The outcome of tax, budget and welfare debates may be determined by just how far moderates like Domenici, Hatfield and Packwood go toward bucking their conservative colleagues. They are operating in a far more conservative political environment than at any time in their Senate careers.

The perception of Domenici as a political moderate is a measure of how far right the GOP has moved. Domenici is determined to get rid of the deficit. But he has not always been in sync with the new breed of tax-cutting Republicans.

Domenici drew conservative criticism in 1990, when he helped craft a deficit-reduction plan that was the vehicle for President George Bush to abandon his “no-new-taxes” pledge. Earlier this year, he went head-to-head with younger conservatives over the line-item veto, which he wanted to water down.

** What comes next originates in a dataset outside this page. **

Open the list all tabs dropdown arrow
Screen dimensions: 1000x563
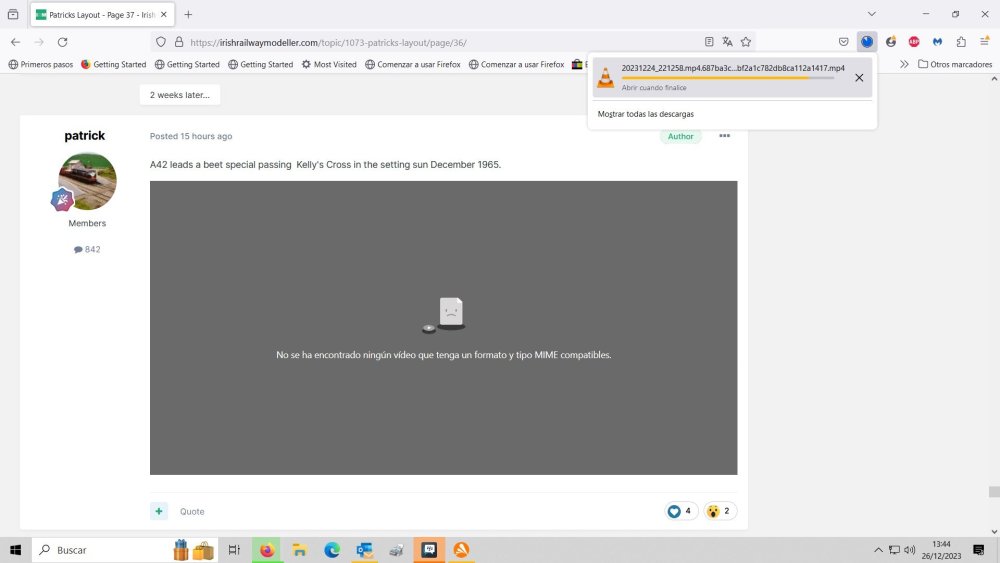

The 1980s gave Domenici powerful lessons in the political risks of deficit reduction and fiscal risks of tax cuts. During the Ronald Reagan Administration, Domenici shepherded big spending cuts through the Senate but was no great fan of Reagan’s tax-cutting “supply side” philosophy. He watched in dismay as deficits ballooned through the 1980s.

In 1985, Domenici helped Dole put together an ambitious deficit-reduction plan that, among other things, curbed Social Security increases. After the plan passed the Senate, Reagan pulled the rug out from under Domenici by dropping support in negotiations with the House.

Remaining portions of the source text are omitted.